Even though I am enjoying my little bit of revenge, there is a part of me that feels a little regret for the situation Palin is going through. Don’t get me wrong; she deserves everything she’s getting. The National Caring and Loving Behavior Act in some bizarre way might even help her become a better mother by taking away the child when the government discovers how terrible a mother she really is. But this isn’t the part of the episode that bothers me. There are probably hundreds of mothers out there who are a hundred times better than what Palin will be. And for all of those hundreds of mothers, there is a Palin out there to give motherhood a bad name. Because of these Palins out there, all the other mothers have to now be held accountable to the same level of absurdity. The other mothers are doing their jobs of raising their children. Yes, they struggle some times, but that doesn’t mean they need some government organization looking down upon them telling them how to run every aspect of their lives. All the other mothers are now being lumped in with the Palins and are being treated like bad mothers. There has to be a better way of holding the terrible mothers accountable without having to restrict the integrity of the good mothers. If the government doesn’t figure it out soon, each proceeding generation will be worse off because this cookie cutter mentality of raising children will only produce more generations of mindless individuals who will not be able to think for themselves, but feel entitled to everything they have not worked for.

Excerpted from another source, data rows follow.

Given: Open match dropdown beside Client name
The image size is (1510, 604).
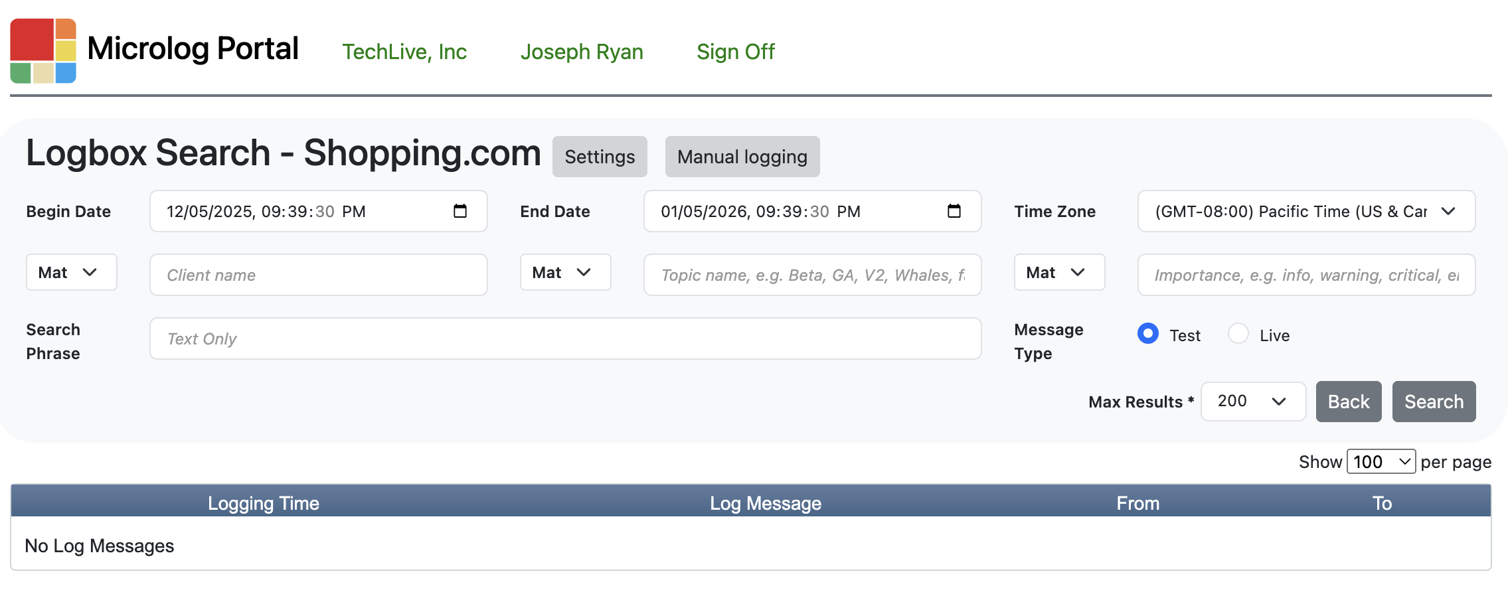Looking at the screenshot, I should [x=71, y=272].
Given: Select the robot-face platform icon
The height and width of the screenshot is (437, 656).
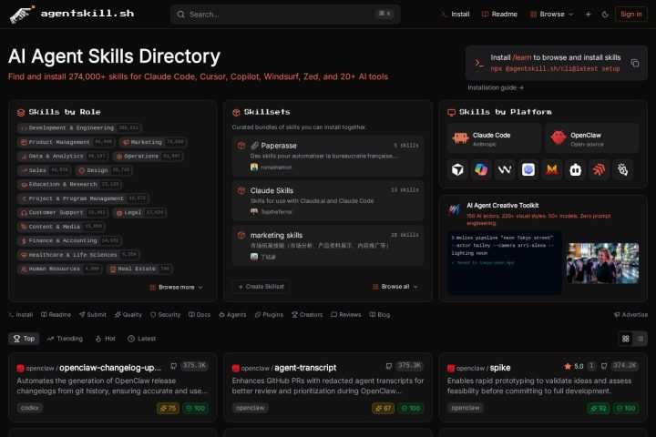Looking at the screenshot, I should tap(575, 169).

I know you are sitting there getting tired of listening to some older lady ramble on about her opinions because she was never able to live up to the simple standards laid out in the first place, but I ask you to look at all of the information out there to determine for yourself if this is really the best way to raise the youth of America. Is America really a better place ever since the National Caring and Loving Behavior Act was delivered unto the masses? Is America still competitive with other nations or have they lost a step? Are children really more interested in the world around them or are they gravitating towards cheap easy entertainment to numb their minds and their existence? Are mothers really trying to live up to these standards or are they leaving this noble profession in droves because they are fed up with the bureaucracy behind the law? Does the government constantly try to find a way to come into a family and instill their own ideals and agendas? Are more and more husbands running off to pay for a service that was at one time considered a free right? I guess the best question I have for you is: Do you feel freer now because of this law?

Of course, I can answer all of those questions for you, and you might be right in saying I might be a little jaded after my experiences, but I believe if you look at it all with an objective mind you will come to the same conclusion I have. This law needs to be repealed.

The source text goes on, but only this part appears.